_Given data:_
= Beginning of Section =

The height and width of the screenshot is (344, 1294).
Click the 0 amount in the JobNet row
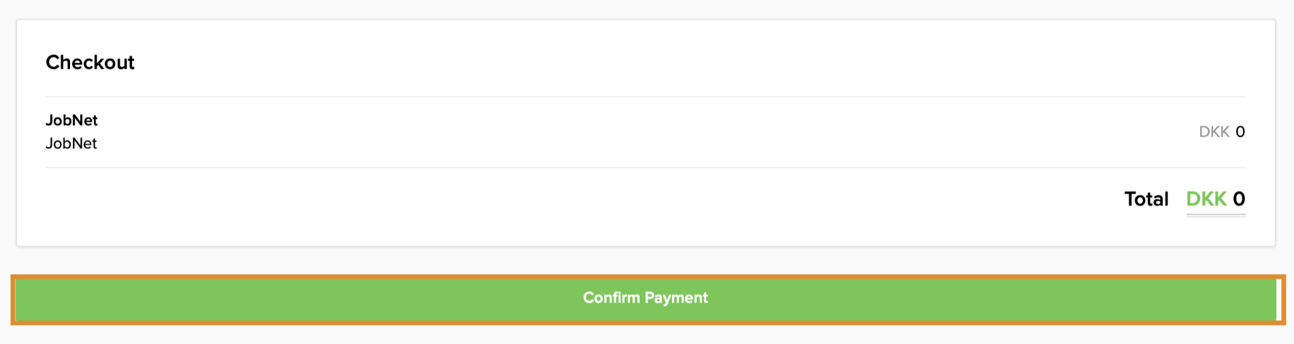(1240, 132)

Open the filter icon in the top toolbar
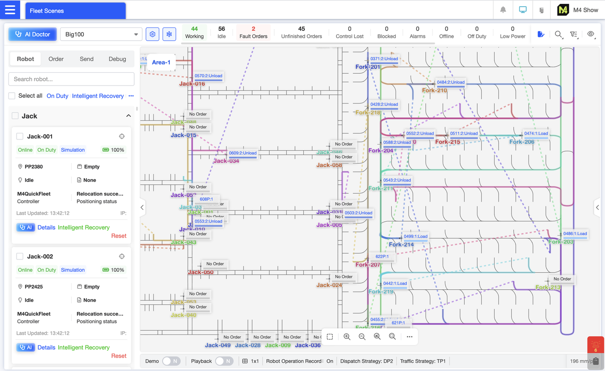click(x=575, y=35)
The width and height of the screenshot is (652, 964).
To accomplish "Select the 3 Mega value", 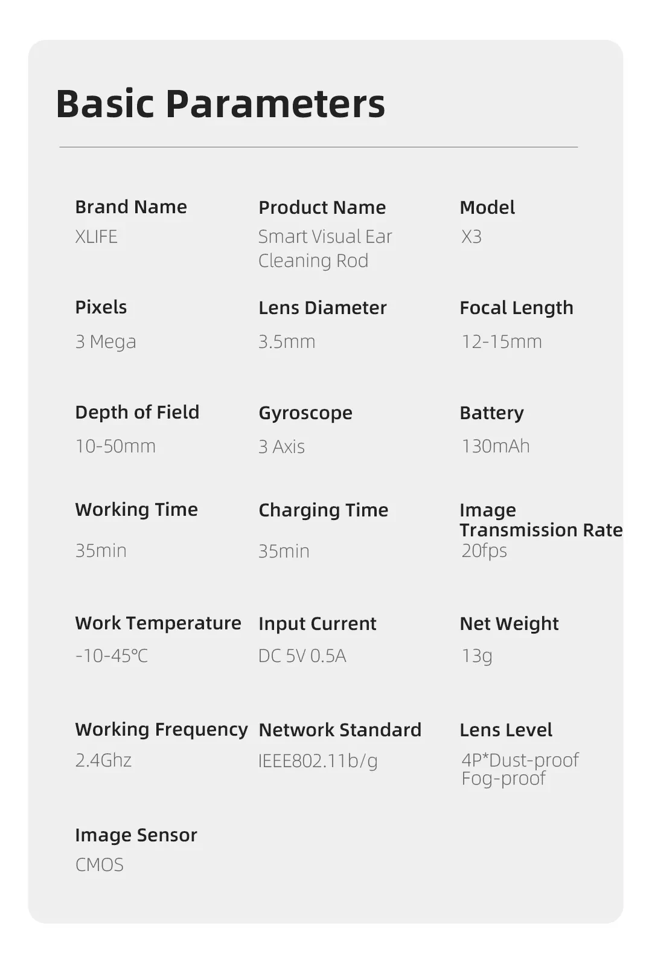I will click(106, 342).
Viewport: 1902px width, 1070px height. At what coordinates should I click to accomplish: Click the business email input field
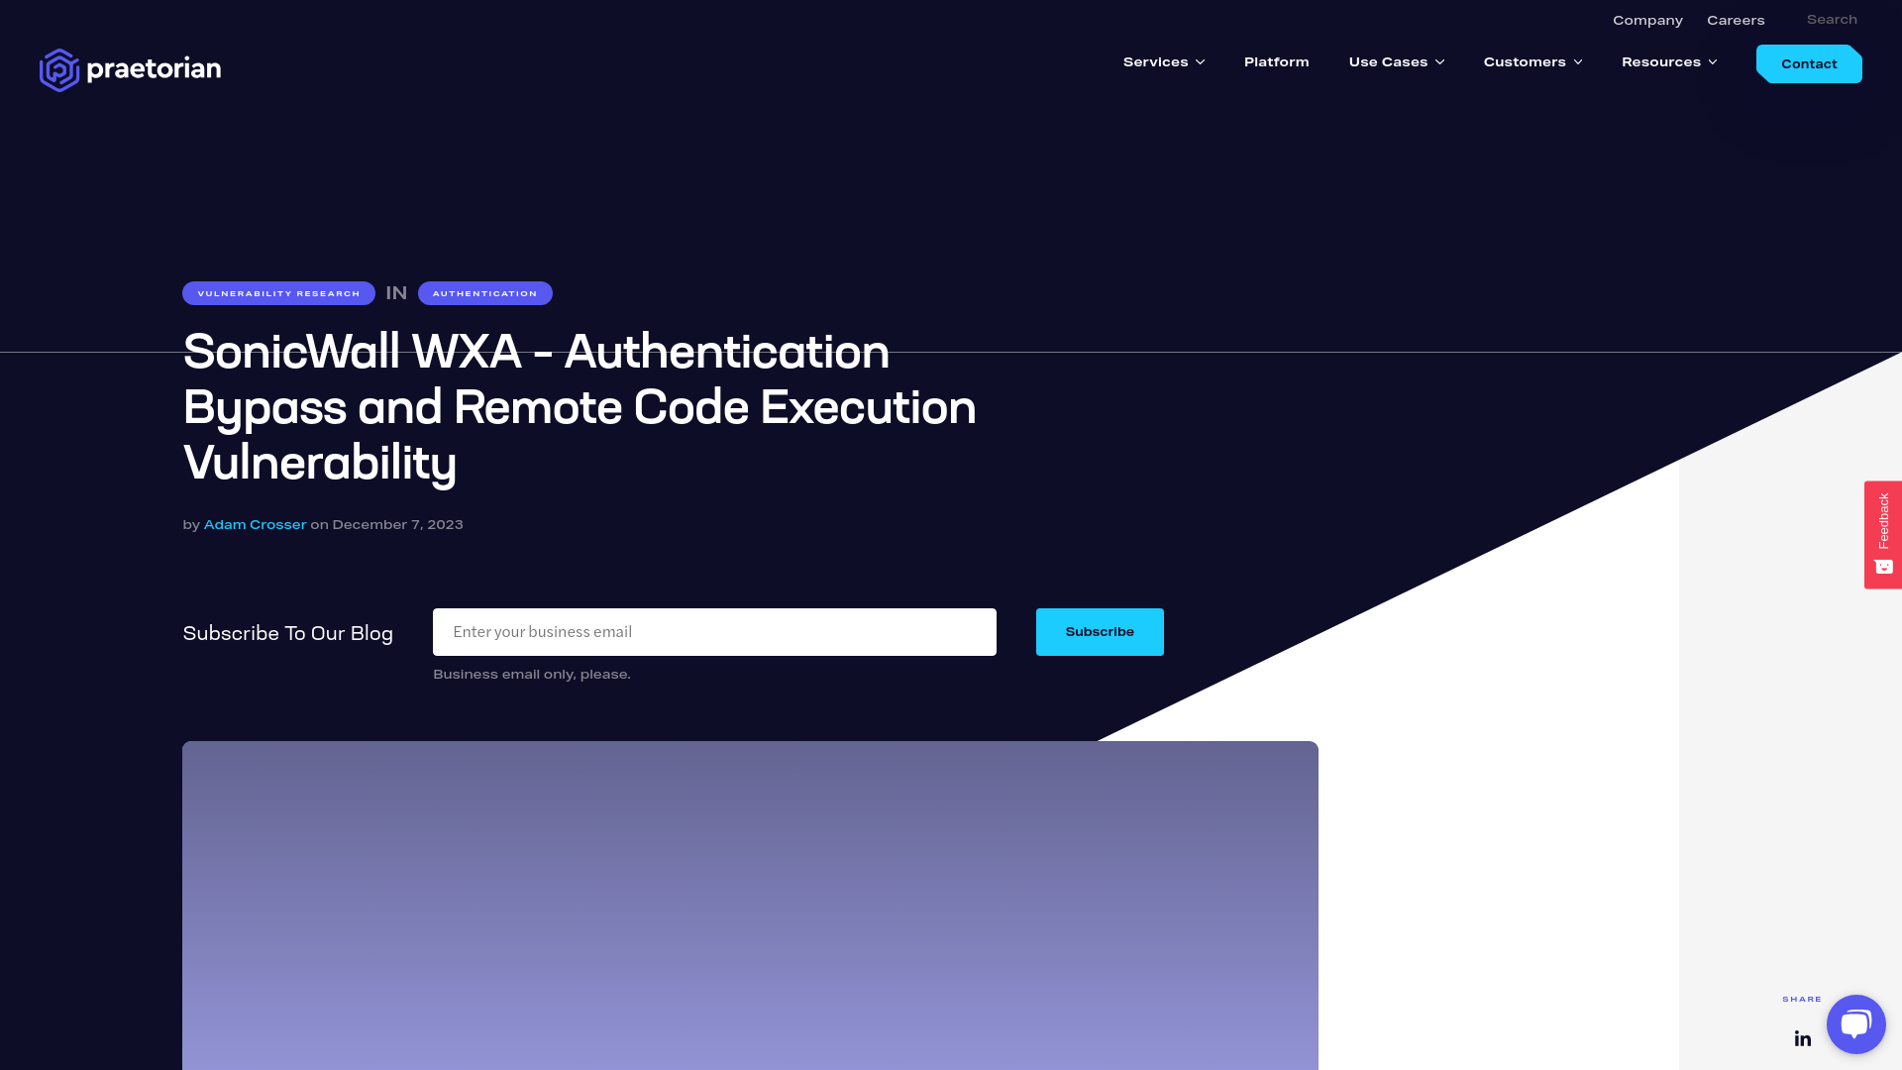[x=714, y=632]
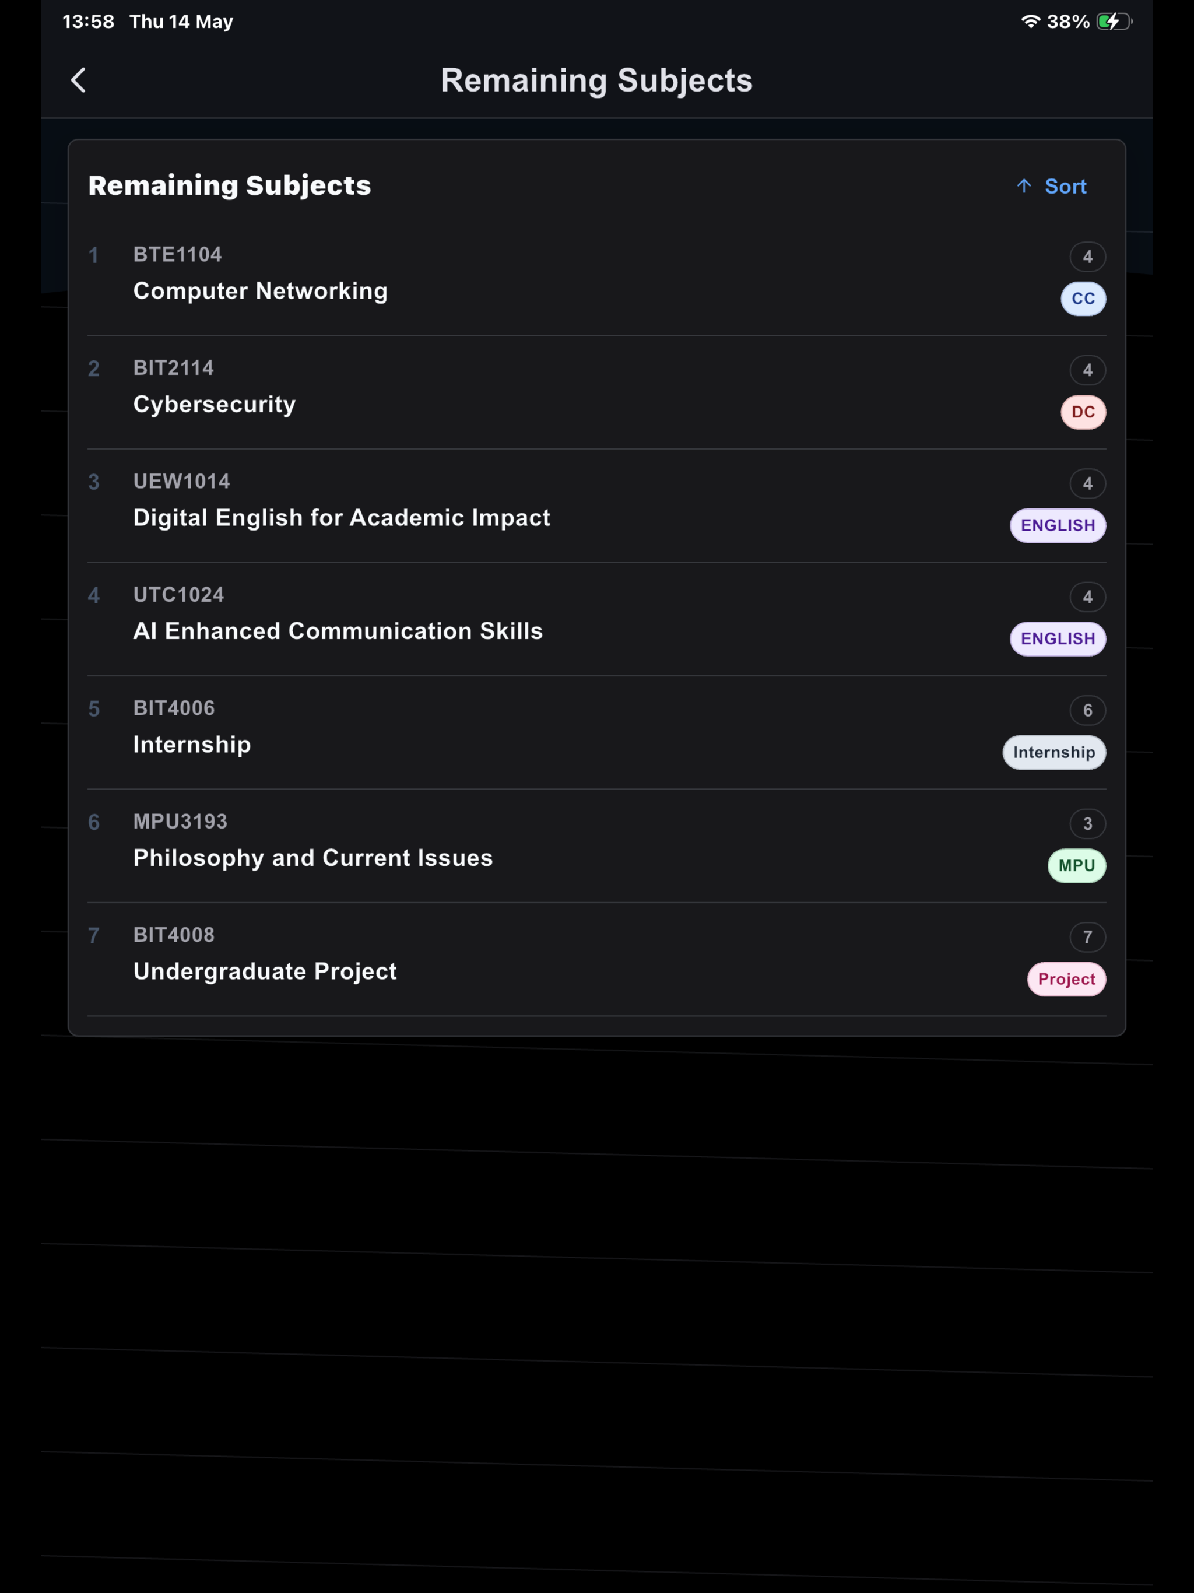Tap the credit count 7 for BIT4008
Viewport: 1194px width, 1593px height.
(1087, 937)
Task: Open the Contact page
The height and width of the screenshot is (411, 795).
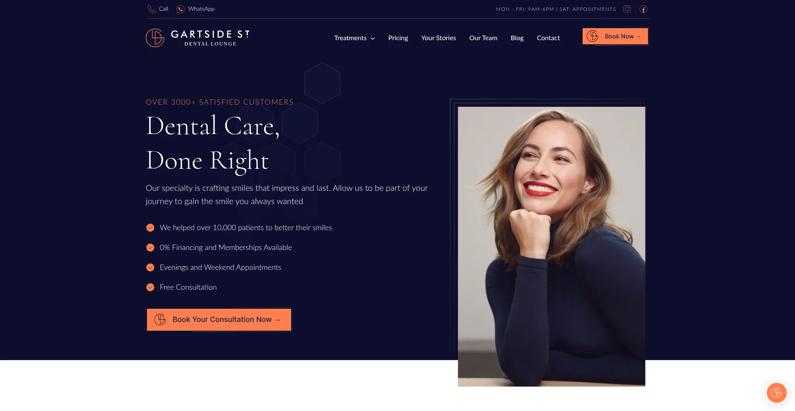Action: click(x=548, y=38)
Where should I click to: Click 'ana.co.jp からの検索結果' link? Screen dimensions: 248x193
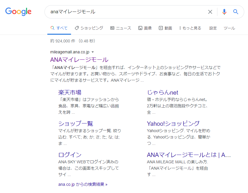pos(83,184)
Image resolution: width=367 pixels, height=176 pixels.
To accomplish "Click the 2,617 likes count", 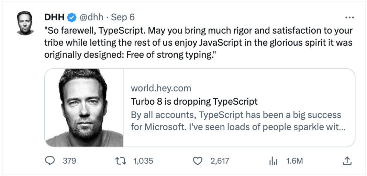I will click(x=220, y=161).
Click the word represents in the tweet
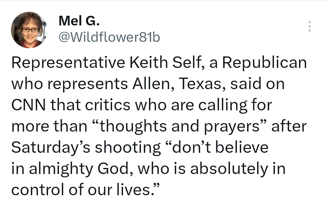Screen dimensions: 328x211 tap(88, 84)
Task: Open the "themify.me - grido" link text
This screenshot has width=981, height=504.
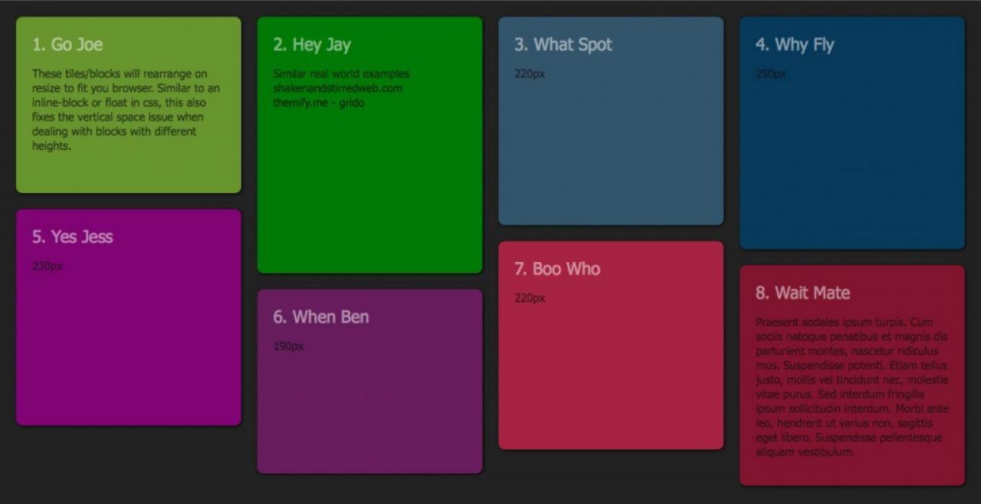Action: point(319,103)
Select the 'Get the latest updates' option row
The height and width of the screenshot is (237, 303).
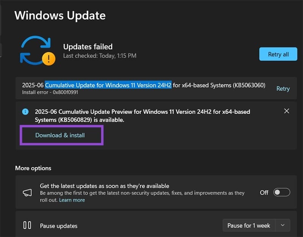[144, 193]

= End of Section =

_Exercise brief:_ Return only what lies between the line containing "The height and width of the screenshot is (237, 303)." and the last line of the listing, those two lines included, exactly as written and with no pictures.

_Response area:_
The height and width of the screenshot is (237, 303).
[144, 193]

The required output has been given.